Here’s a puzzle for you to ponder. In your view, which of the following is most true?
Editing essentially involves:
a) wrangling unruly words into smooth sentences
b) telling authors all the things they are doing wrong in their writing
c) stifling creative expression by imposing boring conformity on written texts
d) having a licence to act snooty about possessing a superior grasp of grammar
e) wincing a little whenever commas, semicolons or apostrophes are misused
f) establishing happy and harmonious relationships.
If you guessed options a or e, you are partly right. If you picked b, c or especially d, then we need to talk. If you were confused by option f, you’re probably not alone, but actually, that is the correct the answer.
Yes, despite all that fussing over spelling and sentence structure, editing is essentially about relationships.
The primary one of these, and the one I discuss a lot, exists between the author and the editor. There are many reasons why this relationship is important, not least of which is the fact that without authors there can be no editors. Of course the opposite is not true. Although editors need an author’s words in order to edit, authors can cheerfully (if at times inaccurately) write without editors. That’s what makes it a privilege, in my view, whenever an author elects to work with an editor.

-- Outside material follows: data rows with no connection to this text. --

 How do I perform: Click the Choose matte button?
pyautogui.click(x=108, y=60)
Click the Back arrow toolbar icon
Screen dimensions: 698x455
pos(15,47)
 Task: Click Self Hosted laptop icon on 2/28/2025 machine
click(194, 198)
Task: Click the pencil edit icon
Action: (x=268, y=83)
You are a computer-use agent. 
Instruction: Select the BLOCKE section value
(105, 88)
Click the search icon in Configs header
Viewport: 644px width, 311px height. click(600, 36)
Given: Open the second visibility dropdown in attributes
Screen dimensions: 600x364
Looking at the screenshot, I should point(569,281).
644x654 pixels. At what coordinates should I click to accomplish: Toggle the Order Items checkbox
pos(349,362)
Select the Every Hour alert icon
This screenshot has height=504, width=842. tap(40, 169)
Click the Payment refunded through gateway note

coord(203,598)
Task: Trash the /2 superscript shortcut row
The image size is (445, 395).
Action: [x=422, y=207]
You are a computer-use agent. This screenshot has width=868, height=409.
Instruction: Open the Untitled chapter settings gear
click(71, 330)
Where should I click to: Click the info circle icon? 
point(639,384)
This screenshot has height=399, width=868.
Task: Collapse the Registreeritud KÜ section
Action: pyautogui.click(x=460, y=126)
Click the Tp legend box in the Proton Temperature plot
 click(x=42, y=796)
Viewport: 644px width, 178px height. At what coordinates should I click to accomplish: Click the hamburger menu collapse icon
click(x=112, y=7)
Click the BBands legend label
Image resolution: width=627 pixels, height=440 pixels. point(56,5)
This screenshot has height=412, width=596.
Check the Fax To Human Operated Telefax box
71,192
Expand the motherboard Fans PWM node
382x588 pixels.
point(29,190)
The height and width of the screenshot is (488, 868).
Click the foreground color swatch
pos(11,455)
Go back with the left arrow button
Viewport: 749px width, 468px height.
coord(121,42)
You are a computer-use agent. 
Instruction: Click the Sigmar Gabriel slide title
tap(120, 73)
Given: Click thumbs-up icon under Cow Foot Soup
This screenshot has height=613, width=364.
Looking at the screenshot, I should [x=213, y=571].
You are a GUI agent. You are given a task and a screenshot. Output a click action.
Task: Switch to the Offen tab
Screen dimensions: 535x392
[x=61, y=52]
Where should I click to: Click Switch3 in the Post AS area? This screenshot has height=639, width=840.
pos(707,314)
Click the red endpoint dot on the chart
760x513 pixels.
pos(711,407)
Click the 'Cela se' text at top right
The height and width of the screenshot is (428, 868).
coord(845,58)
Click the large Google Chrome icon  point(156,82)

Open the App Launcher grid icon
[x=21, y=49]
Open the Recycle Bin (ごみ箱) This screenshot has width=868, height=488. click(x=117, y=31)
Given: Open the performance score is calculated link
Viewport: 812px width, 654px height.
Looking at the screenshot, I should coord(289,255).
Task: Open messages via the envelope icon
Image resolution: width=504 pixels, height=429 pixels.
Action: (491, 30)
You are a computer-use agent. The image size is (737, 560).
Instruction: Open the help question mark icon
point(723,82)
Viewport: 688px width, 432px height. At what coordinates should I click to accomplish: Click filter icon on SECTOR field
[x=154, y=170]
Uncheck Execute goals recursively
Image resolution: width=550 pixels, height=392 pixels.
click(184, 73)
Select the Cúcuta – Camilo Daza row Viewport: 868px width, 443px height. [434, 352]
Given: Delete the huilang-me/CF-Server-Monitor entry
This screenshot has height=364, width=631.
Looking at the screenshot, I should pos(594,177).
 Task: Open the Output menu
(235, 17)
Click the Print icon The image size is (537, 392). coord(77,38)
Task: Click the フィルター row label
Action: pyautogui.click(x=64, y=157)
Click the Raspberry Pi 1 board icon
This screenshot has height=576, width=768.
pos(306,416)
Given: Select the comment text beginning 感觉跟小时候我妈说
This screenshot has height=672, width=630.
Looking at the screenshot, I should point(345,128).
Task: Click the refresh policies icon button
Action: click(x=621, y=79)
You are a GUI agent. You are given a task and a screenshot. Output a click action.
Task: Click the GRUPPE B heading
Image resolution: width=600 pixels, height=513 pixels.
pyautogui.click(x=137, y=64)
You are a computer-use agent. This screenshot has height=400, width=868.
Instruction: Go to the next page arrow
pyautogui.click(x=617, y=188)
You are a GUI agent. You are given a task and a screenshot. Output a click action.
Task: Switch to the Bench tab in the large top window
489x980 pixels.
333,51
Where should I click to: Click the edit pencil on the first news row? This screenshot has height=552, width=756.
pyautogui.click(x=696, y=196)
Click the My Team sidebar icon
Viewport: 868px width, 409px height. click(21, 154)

In addition to the relationship between an editor and an author, there is also one between the editor and the author’s ideas. While connection and collaboration among individuals is a wonderful thing, an editor must also engage with the ideas in a document in order to ensure they are conveyed clearly and completely. This is where the first relationship can be crucial, as the editor seeks to discern the author’s intentions and helps to craft their written expression.
Beyond this, there is a relationship between the author’s ideas and the readers’ understanding. Having a conscious comprehension of this guides editors in their work. The purpose of most writing is to share insight, imagination or information, and the role of the editor is to amend the text where necessary so this can be done effectively.
And now we get into some more subtle relationships, because an editor addresses the processes that occur between sentences in a text and between words in a sentence. Here, we are touching upon the fundamentals of syntax, those accepted patterns of word order that enable us to express meaning. When coherence breaks down from one paragraph to another or words go awry within a sentence, the meaning of a text is lost. An editor’s job is to fix this by understanding and improving the relationships amid words and sentences.
This leads us to one further relationship, which is between words and ideas. The author’s task is to use the most potent and poetic words possible to articulate an idea. For an editor, the focus is on enhancing the eloquence of words and ideas alike. This is done through a deep appreciation not only of the author’s objective but also of language itself.
From the personal to the conceptual, and from the meaningful to the syntactical, editing is all about relationships. Each one is like a single strand of a intricate web that in its entirety and complexity links ideas, words and people together.
Achieving harmony in each and all of these relationships is what editors do. This is the true essence of editing, and it is what makes our skills so vital and so valuable.
What relationships do you perceive between writing and editing? What do you consider to be the essential elements of these? And you don’t really believe editors are snooty, do you?